**WHAT YOU WILL DO:** The span to be transcribed begins with the line that contains "Business Operations (701, 2140)" and ends with the last line of the listing; copy it exactly and include nothing else.
:: SUPPLIED DATA
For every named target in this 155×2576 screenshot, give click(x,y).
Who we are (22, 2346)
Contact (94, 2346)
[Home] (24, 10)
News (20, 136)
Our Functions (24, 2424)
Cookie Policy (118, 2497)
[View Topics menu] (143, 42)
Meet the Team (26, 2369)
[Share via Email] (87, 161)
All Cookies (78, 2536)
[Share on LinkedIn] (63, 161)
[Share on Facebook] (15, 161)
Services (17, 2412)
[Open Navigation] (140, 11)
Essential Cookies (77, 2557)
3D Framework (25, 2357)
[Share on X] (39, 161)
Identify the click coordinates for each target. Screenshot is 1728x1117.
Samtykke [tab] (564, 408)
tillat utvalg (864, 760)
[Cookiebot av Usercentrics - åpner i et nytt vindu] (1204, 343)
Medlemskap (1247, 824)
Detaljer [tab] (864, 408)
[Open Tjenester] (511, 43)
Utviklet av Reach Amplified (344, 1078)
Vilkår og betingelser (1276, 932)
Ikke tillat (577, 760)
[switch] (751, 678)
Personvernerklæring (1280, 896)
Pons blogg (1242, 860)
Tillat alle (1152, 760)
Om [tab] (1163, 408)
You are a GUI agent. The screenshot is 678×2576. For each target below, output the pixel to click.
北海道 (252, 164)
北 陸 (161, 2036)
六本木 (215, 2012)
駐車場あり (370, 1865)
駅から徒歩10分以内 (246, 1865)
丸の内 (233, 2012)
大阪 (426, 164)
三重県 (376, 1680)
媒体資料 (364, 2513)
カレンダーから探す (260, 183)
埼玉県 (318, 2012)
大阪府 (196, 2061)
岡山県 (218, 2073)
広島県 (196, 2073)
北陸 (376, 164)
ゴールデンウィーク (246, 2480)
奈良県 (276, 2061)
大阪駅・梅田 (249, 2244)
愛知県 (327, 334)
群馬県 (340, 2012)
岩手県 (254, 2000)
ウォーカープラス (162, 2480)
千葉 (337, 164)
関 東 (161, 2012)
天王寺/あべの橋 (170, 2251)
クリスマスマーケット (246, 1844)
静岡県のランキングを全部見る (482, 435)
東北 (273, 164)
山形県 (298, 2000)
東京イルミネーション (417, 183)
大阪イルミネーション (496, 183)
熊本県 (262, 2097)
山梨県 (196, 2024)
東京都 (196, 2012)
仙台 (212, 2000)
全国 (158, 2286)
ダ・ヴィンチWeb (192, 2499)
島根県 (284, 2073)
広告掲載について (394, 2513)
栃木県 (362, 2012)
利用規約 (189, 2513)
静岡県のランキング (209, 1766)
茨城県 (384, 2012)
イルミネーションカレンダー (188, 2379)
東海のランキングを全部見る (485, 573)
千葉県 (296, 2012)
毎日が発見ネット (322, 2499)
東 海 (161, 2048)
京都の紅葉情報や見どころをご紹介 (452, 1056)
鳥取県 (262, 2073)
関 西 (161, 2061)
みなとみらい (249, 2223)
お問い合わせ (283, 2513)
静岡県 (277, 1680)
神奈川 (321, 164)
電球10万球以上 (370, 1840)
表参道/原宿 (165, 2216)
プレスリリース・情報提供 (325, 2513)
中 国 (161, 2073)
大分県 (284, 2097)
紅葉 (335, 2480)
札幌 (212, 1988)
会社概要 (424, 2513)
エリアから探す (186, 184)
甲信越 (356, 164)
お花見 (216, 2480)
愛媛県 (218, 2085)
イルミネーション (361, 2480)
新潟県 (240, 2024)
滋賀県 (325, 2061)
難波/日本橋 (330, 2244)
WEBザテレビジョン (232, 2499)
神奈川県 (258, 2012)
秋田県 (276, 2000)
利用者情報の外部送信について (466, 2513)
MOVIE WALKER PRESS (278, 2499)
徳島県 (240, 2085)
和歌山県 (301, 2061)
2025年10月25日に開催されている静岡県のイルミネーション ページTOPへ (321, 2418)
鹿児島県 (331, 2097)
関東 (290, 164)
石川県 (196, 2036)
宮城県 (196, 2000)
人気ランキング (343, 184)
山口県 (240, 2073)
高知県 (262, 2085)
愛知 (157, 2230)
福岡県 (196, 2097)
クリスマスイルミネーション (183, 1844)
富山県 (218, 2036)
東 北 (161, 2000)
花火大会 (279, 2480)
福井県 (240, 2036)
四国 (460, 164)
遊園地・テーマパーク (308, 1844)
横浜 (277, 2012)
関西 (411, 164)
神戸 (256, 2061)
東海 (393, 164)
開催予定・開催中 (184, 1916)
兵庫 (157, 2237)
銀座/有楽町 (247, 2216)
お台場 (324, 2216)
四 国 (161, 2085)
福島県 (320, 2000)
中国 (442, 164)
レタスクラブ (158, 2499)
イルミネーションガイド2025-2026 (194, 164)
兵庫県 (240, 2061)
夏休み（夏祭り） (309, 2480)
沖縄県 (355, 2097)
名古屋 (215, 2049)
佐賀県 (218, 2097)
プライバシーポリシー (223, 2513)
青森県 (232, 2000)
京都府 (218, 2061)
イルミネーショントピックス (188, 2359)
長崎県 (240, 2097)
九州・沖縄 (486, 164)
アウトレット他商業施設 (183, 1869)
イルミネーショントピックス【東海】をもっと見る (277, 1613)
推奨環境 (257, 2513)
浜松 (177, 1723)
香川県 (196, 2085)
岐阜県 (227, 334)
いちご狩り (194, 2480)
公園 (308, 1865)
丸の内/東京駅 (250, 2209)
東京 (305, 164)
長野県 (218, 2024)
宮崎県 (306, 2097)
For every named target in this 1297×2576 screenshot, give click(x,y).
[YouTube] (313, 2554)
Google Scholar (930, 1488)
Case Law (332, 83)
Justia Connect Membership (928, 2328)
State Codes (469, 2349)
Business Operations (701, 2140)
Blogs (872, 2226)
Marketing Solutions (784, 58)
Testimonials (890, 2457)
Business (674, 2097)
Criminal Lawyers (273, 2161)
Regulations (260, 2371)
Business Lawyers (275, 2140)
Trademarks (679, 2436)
::::
**COMPLETED EXERCISE:**
Business Operations (701, 2140)
Blogs (872, 2226)
Marketing Solutions (784, 58)
Testimonials (890, 2457)
Business (674, 2097)
Criminal Lawyers (273, 2161)
Regulations (260, 2371)
Business Lawyers (275, 2140)
Trademarks (679, 2436)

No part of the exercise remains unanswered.